(Stored data)

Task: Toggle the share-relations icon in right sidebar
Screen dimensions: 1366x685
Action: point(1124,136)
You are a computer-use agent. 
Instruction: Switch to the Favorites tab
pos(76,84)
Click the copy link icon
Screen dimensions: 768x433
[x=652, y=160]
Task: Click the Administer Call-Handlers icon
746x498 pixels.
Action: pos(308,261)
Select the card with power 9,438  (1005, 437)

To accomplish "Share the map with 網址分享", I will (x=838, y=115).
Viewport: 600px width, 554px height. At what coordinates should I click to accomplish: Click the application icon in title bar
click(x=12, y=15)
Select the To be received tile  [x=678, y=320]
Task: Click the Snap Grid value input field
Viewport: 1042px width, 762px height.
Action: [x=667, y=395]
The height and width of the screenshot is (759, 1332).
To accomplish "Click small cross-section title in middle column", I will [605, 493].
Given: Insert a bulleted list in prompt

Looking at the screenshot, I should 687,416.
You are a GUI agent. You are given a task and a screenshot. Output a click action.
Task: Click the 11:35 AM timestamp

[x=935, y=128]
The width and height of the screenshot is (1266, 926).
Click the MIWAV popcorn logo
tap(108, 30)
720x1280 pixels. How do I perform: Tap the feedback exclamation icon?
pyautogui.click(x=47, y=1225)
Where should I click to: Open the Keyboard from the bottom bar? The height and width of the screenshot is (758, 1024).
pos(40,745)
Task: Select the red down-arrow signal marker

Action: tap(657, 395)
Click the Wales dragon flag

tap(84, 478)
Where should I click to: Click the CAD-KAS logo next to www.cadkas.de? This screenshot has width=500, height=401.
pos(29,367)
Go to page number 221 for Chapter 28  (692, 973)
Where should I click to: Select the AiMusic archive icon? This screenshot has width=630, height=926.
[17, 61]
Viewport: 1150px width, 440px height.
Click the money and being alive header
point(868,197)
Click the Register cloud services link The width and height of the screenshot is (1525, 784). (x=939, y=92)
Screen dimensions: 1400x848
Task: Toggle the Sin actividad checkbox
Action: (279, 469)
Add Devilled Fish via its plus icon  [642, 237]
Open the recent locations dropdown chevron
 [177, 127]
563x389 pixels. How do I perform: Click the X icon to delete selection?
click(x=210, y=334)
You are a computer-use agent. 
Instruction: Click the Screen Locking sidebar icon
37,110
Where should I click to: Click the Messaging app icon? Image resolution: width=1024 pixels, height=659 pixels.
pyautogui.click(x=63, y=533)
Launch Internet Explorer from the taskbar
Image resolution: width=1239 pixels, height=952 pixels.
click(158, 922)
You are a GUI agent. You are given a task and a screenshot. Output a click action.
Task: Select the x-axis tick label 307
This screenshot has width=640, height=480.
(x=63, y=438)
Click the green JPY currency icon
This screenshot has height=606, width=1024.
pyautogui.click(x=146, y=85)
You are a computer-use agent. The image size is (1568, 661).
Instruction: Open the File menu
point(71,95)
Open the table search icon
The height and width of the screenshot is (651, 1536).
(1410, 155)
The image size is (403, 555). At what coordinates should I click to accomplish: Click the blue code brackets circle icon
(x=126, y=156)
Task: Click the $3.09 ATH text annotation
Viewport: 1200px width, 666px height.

#### WORK INSTRUCTION
Set down again, word for word, the stretch of records from the line with "Viewport: 1150px width, 440px height." to the line with "Add Devilled Fish", both of those lines included.

#### EXERCISE RESPONSE
Viewport: 1150px width, 440px height.
Click the money and being alive header
point(868,197)
Click the Register cloud services link The width and height of the screenshot is (1525, 784). (x=939, y=92)
Screen dimensions: 1400x848
Task: Toggle the Sin actividad checkbox
Action: (279, 469)
Add Devilled Fish via its plus icon  [642, 237]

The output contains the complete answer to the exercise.